> [Document section]
If you look at these rabbits from above, their rear end is supposed to taper, and they should be slightly narrower towards their shoulders. However, the neck should not look pinched or narrower.
The Havana is a medium size bunny weighing 2.0 kg to 2.9 kg with a lifespan of between 5 to 8 years
Its coat is low maintenance, lustrous and soft with flyback soft fur that makes these bunnies to be known as the mink of the rabbit family.
This fur should be the same length throughout the body and it should be groomed once a week for indoor rabbits and twice when they shed it, often during spring with a slicker brush.
Chocolate, black, blue and broken colors are the colors that ARBA has recognized so far.
Caring for your Havana bunnies
Their diets should contain not less than 70% hay, and the remainder can be a balanced diet of rabbit-friendly vegetables, fruits, greens, and pellets.
Note that some fruits, vegetables, and greens may have little nutritive value or harmful. Overfeeding may cause your rabbit to be obese. Also, limit the amount of fruits and vegetables.

> [Work task 1] Name every color that the Havana rabbit passage says ARBA has recognized.
> [Work task 2] From the Havana rabbit passage, retype the text between "If you look" and "pinched or narrower.", inclusive.

> [Dataset content]
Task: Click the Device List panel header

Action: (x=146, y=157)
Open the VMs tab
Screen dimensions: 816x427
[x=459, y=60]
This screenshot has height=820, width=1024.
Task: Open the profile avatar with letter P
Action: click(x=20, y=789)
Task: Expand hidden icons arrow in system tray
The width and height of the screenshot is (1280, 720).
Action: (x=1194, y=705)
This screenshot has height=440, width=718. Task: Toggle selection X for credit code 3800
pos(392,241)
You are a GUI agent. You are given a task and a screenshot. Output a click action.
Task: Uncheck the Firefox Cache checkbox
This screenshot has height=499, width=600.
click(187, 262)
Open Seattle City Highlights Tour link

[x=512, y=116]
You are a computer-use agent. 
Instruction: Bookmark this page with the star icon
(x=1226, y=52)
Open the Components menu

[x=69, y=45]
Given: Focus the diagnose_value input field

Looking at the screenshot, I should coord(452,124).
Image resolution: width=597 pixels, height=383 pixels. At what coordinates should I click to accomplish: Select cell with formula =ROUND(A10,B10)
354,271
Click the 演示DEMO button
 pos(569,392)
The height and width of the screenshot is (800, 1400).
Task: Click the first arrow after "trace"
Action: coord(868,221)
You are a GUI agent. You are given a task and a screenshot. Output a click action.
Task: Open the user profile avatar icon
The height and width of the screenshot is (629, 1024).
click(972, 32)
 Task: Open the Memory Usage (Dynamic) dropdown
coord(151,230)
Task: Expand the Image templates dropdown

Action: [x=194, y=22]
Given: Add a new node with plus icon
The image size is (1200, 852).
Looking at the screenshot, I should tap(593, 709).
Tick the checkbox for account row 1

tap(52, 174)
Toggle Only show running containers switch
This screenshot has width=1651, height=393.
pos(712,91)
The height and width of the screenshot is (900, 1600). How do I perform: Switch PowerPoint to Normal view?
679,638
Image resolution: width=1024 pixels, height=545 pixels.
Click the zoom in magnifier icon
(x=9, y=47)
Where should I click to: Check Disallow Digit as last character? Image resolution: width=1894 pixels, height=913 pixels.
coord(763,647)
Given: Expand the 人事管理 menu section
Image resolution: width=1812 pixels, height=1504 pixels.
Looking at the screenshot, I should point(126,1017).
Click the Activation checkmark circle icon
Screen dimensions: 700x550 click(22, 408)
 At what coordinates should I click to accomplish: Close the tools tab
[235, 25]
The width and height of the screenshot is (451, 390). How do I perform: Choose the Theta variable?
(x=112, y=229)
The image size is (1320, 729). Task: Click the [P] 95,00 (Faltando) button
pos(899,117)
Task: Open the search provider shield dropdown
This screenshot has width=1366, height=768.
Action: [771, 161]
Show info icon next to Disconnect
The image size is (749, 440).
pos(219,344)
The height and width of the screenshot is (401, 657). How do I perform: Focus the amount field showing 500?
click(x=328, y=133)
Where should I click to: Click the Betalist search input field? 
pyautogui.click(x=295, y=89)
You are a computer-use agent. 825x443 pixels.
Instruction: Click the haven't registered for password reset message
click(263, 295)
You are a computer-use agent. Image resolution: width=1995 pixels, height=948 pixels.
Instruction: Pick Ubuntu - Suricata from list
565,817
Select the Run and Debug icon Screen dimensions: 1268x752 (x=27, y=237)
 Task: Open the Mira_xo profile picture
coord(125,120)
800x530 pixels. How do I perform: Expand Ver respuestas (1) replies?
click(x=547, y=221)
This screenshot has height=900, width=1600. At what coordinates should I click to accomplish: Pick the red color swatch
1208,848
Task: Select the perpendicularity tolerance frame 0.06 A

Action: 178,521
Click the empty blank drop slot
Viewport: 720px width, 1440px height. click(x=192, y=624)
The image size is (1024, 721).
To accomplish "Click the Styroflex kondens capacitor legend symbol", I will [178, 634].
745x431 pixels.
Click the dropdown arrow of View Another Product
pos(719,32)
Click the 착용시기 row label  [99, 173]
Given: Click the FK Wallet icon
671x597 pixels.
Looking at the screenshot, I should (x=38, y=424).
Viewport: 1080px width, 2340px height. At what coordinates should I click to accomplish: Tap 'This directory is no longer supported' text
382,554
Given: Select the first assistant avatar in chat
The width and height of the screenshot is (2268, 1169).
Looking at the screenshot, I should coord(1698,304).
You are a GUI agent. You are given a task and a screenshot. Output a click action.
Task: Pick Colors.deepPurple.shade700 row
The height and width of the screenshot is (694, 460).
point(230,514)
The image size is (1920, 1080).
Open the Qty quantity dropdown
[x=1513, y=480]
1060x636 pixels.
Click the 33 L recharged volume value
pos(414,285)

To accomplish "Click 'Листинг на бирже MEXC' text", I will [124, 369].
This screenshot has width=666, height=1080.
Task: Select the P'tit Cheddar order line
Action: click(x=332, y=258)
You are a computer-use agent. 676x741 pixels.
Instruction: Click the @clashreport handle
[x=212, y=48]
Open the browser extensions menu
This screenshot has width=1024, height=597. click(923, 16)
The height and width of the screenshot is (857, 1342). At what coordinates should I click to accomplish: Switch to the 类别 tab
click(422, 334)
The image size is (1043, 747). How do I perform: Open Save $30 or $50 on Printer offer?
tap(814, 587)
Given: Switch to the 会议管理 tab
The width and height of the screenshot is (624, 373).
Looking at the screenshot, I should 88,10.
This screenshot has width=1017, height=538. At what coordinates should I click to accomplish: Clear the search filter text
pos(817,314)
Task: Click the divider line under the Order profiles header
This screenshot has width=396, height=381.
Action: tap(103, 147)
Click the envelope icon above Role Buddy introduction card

> [Exercise result 1] Chocolate, black, blue, broken

> [Exercise result 2]
If you look at these rabbits from above, their rear end is supposed to taper, and they should be slightly narrower towards their shoulders. However, the neck should not look pinched or narrower.